Sunday, September 23, 2007

Marriage and Morals, Chapter 13

Chapter 13 (pages 168-188), “The Family at the Present Day”

The family “affords the only rational basis for limitations of sexual freedom [p. 168].” To what extent do the interests of kids create a rationale for stability in sexual relations, that is, for stable marriages?

Theological types argue against divorce on the grounds that it is detrimental to the interests of children, but their simultaneous argument against contraception, even when the parents clearly should not be having kids, shows that the interests of the children are not their real concern.

Russell returns to the arguments of Chapters 2 and 3, noting that eventually men become aware of paternity, and at that point become concerned with the virtue of their wives. Religion is invoked to inspire women and children to recognize a duty to husbands and fathers. They especially need their kids to reverence them when they are old, as then the kids will be physically stronger than them.

The economics of pastoral communities dictated that the cheapest way to hire labor was to breed it. To make sure the kids worked for their father, “it was necessary that the institution of the family should be sanctified by the whole weight of religion and morals [p. 172].”

The family and extended family paradigm was never that suitable to urban populations or seafarers. Commerce has traditionally been the carrier of culture; by exposing people to other traditions, trade has emancipated people from the prejudices of their own tribe – including from the slavery within the family.
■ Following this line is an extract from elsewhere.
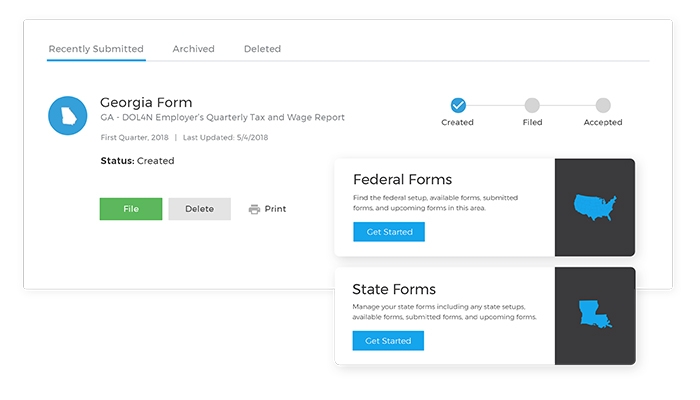Click the Filed progress step circle
The height and width of the screenshot is (400, 700).
[532, 104]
A member of a family who goes on a long voyage is free of family control during the duration; moving to an urban area has a similar effect.

The role of the family is rather circumscribed within Christianity, which emphasizes the relations of individuals with God, not with each other. Christianity also first took hold among slaves and the working-class, among whom the large patriarchal family was never as prominent as with the landed aristocrats. (The family also plays only a small role within Buddhism.) The emphasis on the individual (as opposed to the family or social relations in general) is more pronounced in Protestantism than in Catholicism. If God is the Father, “the authority of the merely human parent is weakened [p. 177].”

The rise of individualism and industrialization contributed to weakening the family, and with the Factory Acts, kids became a financial liability and not an asset. The transition from extended to nuclear families living together, and the state control of education and protection against violence, also decrease the importance of family. The role of fathers is reduced – inevitably so, as civilization advances (page 179). It is highest among the middle classes, where a working father who earns a good income can provide the expensive education that will give his kids a head start -- but even here, life insurance renders the father’s living presence less important.

Most fathers work so much that they see little of their kids. Upper-class parents, who employ nurses and send their kids to boarding schools, have even less contact. At adolescence, conflict arises between kids and parents, who both are interested in control of the kids’ lives. Parents somehow believe that they have a particularly profound role to play in shaping answers to their teens’ moral questions – but their opinions “are so dogmatic that the young seldom confide in them, and usually go their own way in secret [p. 182].”

“The family is important at the present day more through the emotions with which it provides parents than for any other reason [p. 183].” It leads people towards altruistic acts, like purchasing life insurance. Men become more acquisitive when they have kids, and thus the family spurs economic development. Men will tell their kids that they work hard only for them, but the kids would rather have more kindness and a smaller, immediate financial payout. Though the father’s workaholism has become an unthinking habit, it really does start in an effort to be a better provider.

Kids get affection from their parents at levels only equaled by what their siblings receive – to good and bad effect, a theme to be picked up in the next chapter. Traits are passed down through the generations within families, whether through genes or environment.

Family life preserves the interest (at least of fathers) in having kids, and (therefore) of what happens after one’s own death. But if fatherhood were to disappear, there would be some good effects, too, including a pacification of males.